We all took one wander around. The walls and trim would have to wait for their coat of paint, but overall the place shaped up better than I had expected for one day’s work.
“Maybe not such a bad choice after all,” Tim said.
“Thanks,” I kissed him on the ear. “Tomorrow it will be my home.”
I bought a couple of six packs from the bodega down the street. I handed out beers to everyone but Dad and me and then drove home. The eleven o’clock news had just come on when we poured through the back door. Mom had been worrying for the past two hours.
Steve, Katie, Tim and I crammed ourselves into the cab of the truck the next morning. We took all of our stuff. It was moving day for all of us. Our new base of operations would be New York City. I took an air mattress and some sheets for Steve and Katie to sleep on. We found a parking spot on the side street, in front of the rear gate. It took us less than an hour to unload everything. Steve and Katie then headed out for groceries. I gave them a hundred bucks.
“Spend it all,” I insisted, “I’ll need all of the extras.”
Tim and I started to arrange the furniture and put the boxes where they needed to be.
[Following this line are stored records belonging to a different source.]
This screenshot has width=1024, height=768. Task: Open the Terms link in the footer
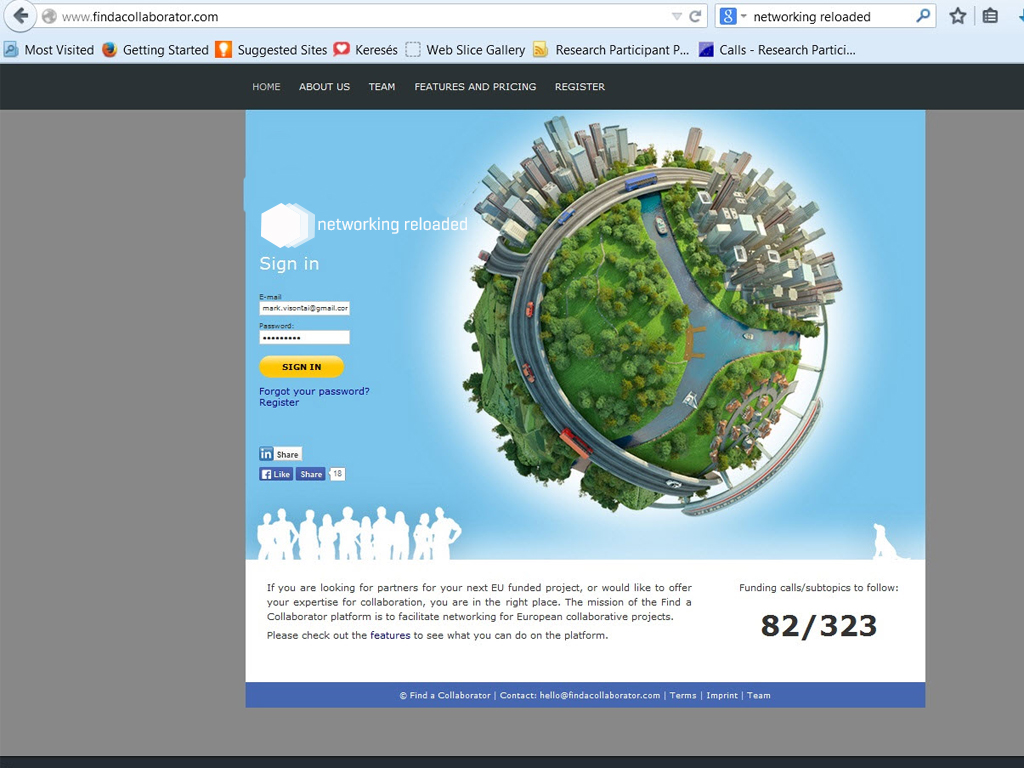[683, 695]
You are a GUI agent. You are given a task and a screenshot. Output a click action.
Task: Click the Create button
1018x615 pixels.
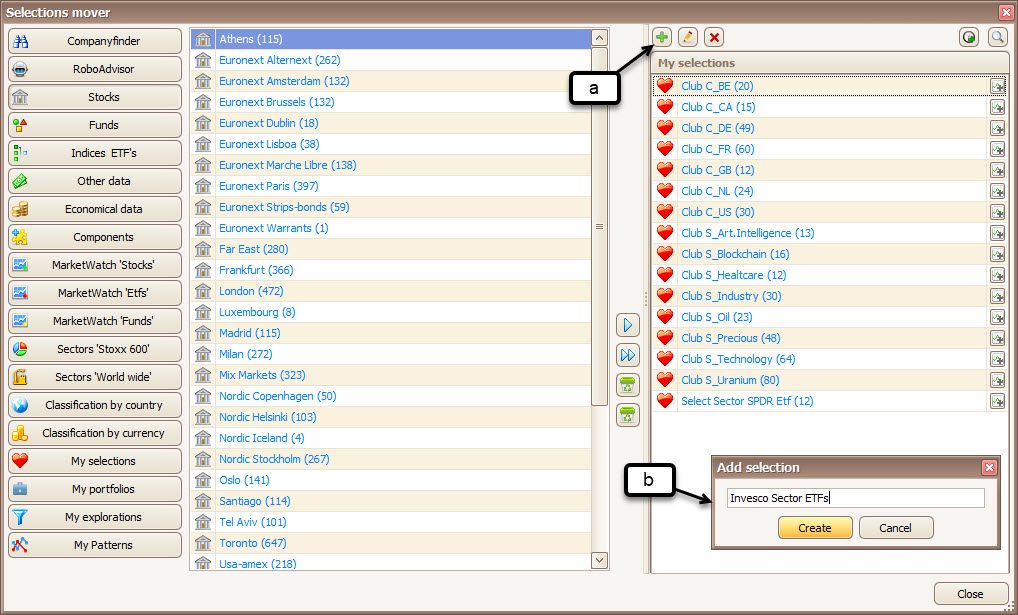815,528
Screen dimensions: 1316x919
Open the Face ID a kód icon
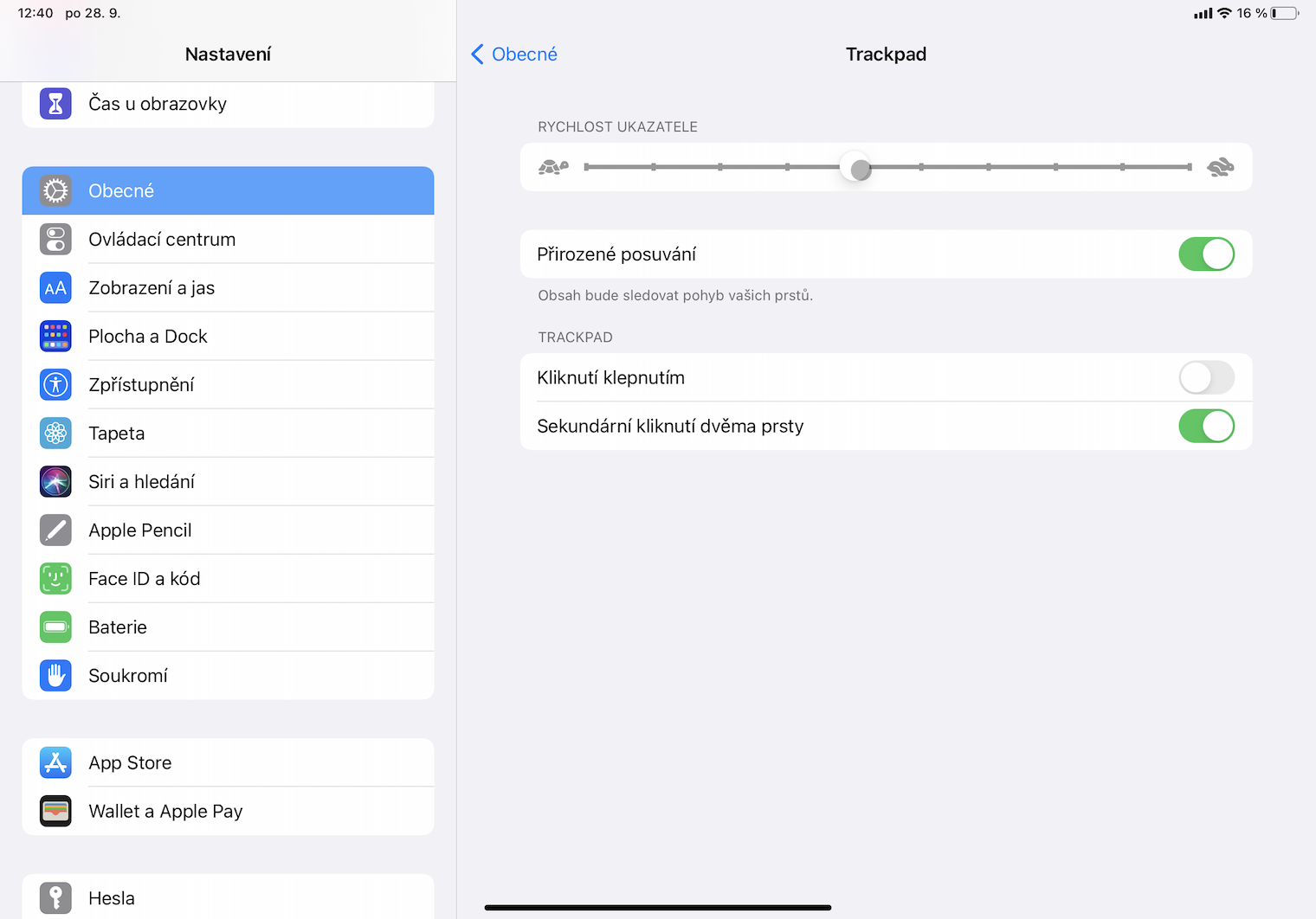click(x=55, y=579)
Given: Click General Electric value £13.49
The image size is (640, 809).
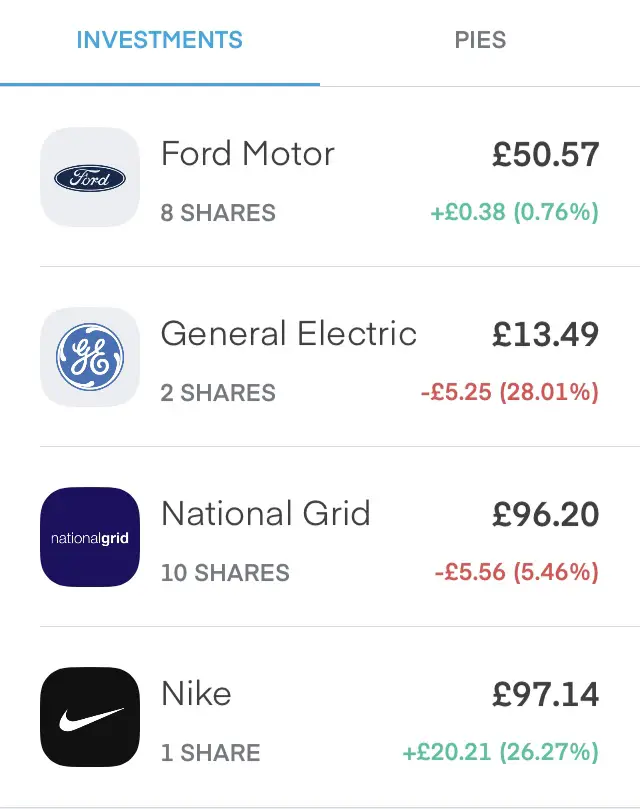Looking at the screenshot, I should click(546, 334).
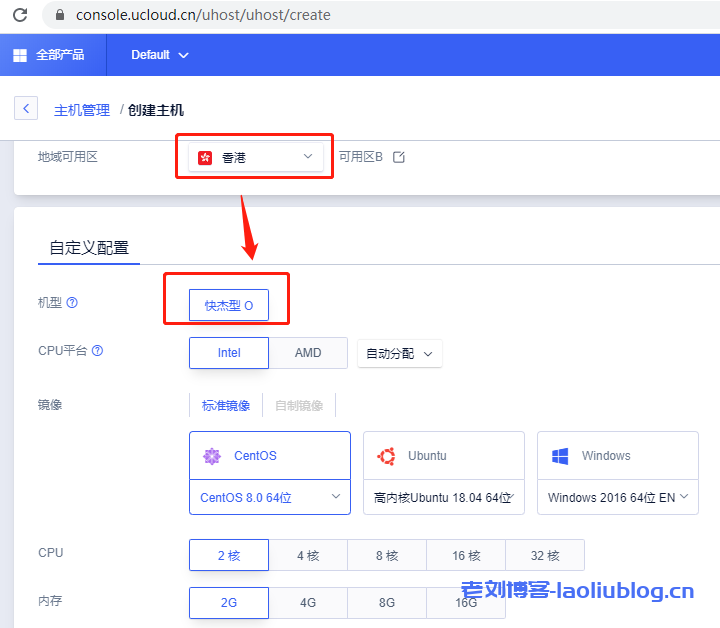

We spent the most time unpacking and arranging the kitchen.
He walked to the sink at one point and looked out the window as he rinsed off some pans and said calmly, “Where’s the truck?”
“Don’t fuck with me, Tim, I’m busy.”
“No fuckin’, Pete,” he said calmly.
“They didn’t buy that many groceries. Did they,” I asked half jokingly.
I walked out the back door and saw the shattered remnants of a car window right where the driver’s door had been.
“Got some dimes…I mean quarters, Tim.” I called the police. I called the truck company. They said no problem, I was insured; I just needed a police report. I called the police again. I would have to call them eight more times over the next four hours before they showed up and wrote out a police report.
“Welcome to New York,” was what the cop said to me. I wanted to deck him.
Steve and Katie came back while I was calling the police the second time.
“See, that’s what this place is all about.”
“Oh, Fitz, you’ll love this place someday. It will be your home and you’ll raise little Danny here.”
“Peter Langer, YOU are certifiably insane!”
As I dealt with the police Katie cooked an early dinner. Steve hung the shower curtain and prepped the bathroom for use. Tim put the bed together. We all met an hour later at the red Formica table with the ribbed stainless steel edge and sat in the four bent metal chairs. I had centered the table on the window that faced the side street and had placed Jason’s stool in the corner by the back door. I wondered if, in time, someone would come to use it on a regular basis or would it become just a memorial. Even in these completely new surroundings, I expected to see Dan and Jason any second. I had a tough time choking my first meal down in my new home with my best friends on Mardi Gras Day.
After dinner, I apologized to Steve and Katie. This move turned out to be a lot more work and not much sight seeing or enjoying New York, but I said I would make it up to them tomorrow, Ash Wednesday. We had all day to enjoy the sights before they left Thursday morning. Tim had taken a week’s vacation, much to Brad’s dismay. He wouldn’t be leaving till Sunday.
It was eight o’clock by the time we all had showered and dressed. Tim and I had begun to shower together. We all decided to go explore. My phone would not start to work till tomorrow at the earliest. Tim needed to call Brad and Steve wanted a few beers.
We stood on a street corner on 2nd Avenue watching the flow of people on the sidewalk. Tim tried to carry on a conversation from the payphone.
Fitz told me, “Look, it’s Mardi Gras up here 365 days a year.”
“Hafta agree with ya there, darlin’,” I replied.
“I’ve never seen so many pierced, tattooed and dyed people in all my life,” Steve added.
“Don’t worry, Fitz, I won’t be one of them,” I said with a smile and a wink.
Tim ended his call in with, “Geez, Brad, just stop it. I’ll see you Sunday night. Bye…yes…bye!” He had this look of consternation as his eyebrows dove into his nose. “Shit, he’s a pain in the ass sometimes. He wanted me to make sure I took notes of all the times we had sex together while I’m gone. So we can ‘review’ it when I get home…asshole.”
“Did you tell him that we haven’t had any?”
“Do you think he’ll believe me?”
We wandered past a bar called “The Bar.” We looked in the door as it swung open. Two guys holding hands came staggering and stumbling out. I smiled at them. I was glad to know that there was a local gay bar. They both wriggled up their noses at me like I just farted in their faces.
“Am I that ugly?” I asked Tim.
“They’re just jealous that they aren’t as handsome as you,” he replied.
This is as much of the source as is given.